There is nothing in here that point towards file system things like directories or files. We might have a hunch of the actual hierarchy by looking at the order of the parameters, but it is easy to implement a hierarchy-free nagivation between coordinates:

public record ArchiveCoordinate([...]) {
    public ArchiveCoordinate withStationChangedTo(
        StationId newStation
    ) {
        [...]
    }
    
    public ArchiveCoordinate withTypeChangedTo(
        DataEntryType newType
    ) {
        [...]
    }
    
    public ArchiveCoordinate withDeviceChangedTo(
        DeviceId newDevice
    ) {
        [...]
    }
    
    public ArchiveCoordinate withMeasurementTimeChangedTo(
        LocalDateTime newMeasurementTime
    ) {
        [...]
    }
}

The concept is that if you know one coordinate, you can navigate relative to it through the archive, without knowingly changing the directory or whatever implementation structure lies beneath your model layer. Let’s say we have the coordinate of a particular measurement of one thermometer. How do we get the same measurement of the other thermometer?

ArchiveCoordinate measurementForThermometer0 = new ArchiveCoordinate([...]);
ArchiveCoordinate measurementForThermometer1 = measurementForThermometer0.withDeviceChangedTo(thermometer1);

We can provide methods that allow us to step forward and backward in time.
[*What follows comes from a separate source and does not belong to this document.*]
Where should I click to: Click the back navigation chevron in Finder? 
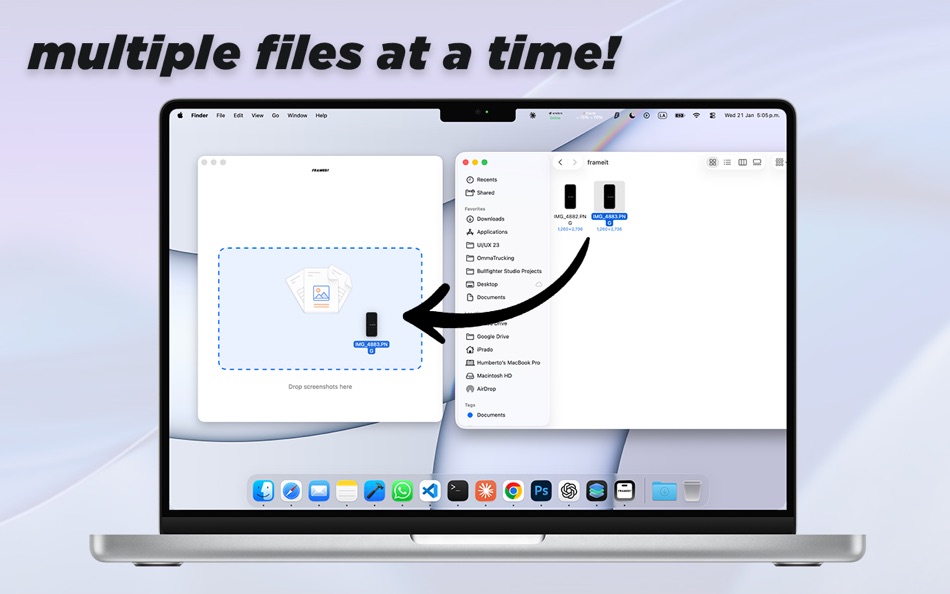[559, 161]
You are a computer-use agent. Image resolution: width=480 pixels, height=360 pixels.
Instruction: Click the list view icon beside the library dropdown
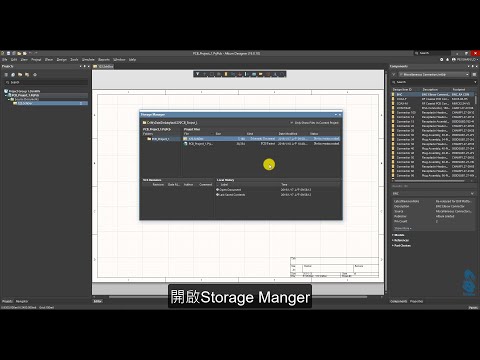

We can provide our application code with everything it requires to implement clear and concise algorithms based on our model of the archive.

But there will be the moment where you want to “get real” and access the data. You might decide to let your current implementation shine through to your intent layer and provide an actual file:

public interface Archive {
    Optional<File> entryFor(ArchiveCoordinate coordinate);
}

That’s all you need from the archive to get your file. But you might also decide to prolong your intent layer and wrap the file in your own data type that provides everything your algorithms need without revealing that it is really a file that lies underneath:

public interface Archive {
    Optional<ArchiveResource> entryFor(ArchiveCoordinate coordinate);
}

The new ArchiveResource is a thin, but effective veneer (some might call it a wrapper or a facade) that gives us the required information:

public interface ArchiveResource {
    String name();
    long size();
    InputStream read();
}

Of course, we need to provide an implementation for all of this. But by staying vague in the intent layer, we open the door for an implementation that has nothing to do with files. Instead of a file system, there could be a relational database underneath and we wouldn’t notice. Our algorithms would still work the same way and read their data from ArchiveResources that aren’t FileArchiveResources anymore, but DatabaseArchiveResources.

You can probably imagine how you can provide the intent for data writing using the example above. If not, let me show you the necessary additions:

public interface Archive {
    Optional<ArchiveResource> entryFor(ArchiveCoordinate coordinate);
    ArchiveResource createEntryFor(ArchiveCoordinate coordinate) throws IOException;
}
public interface ArchiveResource {
    String name();
    long size();
    InputStream read();
    OutputStream write();
}

Now you can store additional data to the archive without ever knowing if you write to a file or a database or something completely different.

Summary

By separating your intent from your current actual implementation, you gain at least three things for the cost of more work and some harder thinking:

  1. Your algorithms only use your intent layer. You design it exclusively for your algorithms. It will fit like a glove.
  2. The terms you use in your intent layer shape the algorithm metaphors way better than the terms of your current implementation. You can freely decide what terms you’ll use.
  3. The algorithms and your intent layer are designed to last. Your current implementation can be swapped out without them noticing.

If this sounds familiar to you, it is a slightly different take on the “ports and adapters” architecture. The important thing is that by starting with the intent and naming it from the standpoint of your algorithms (application code), you are less prone to let your implementation shine through.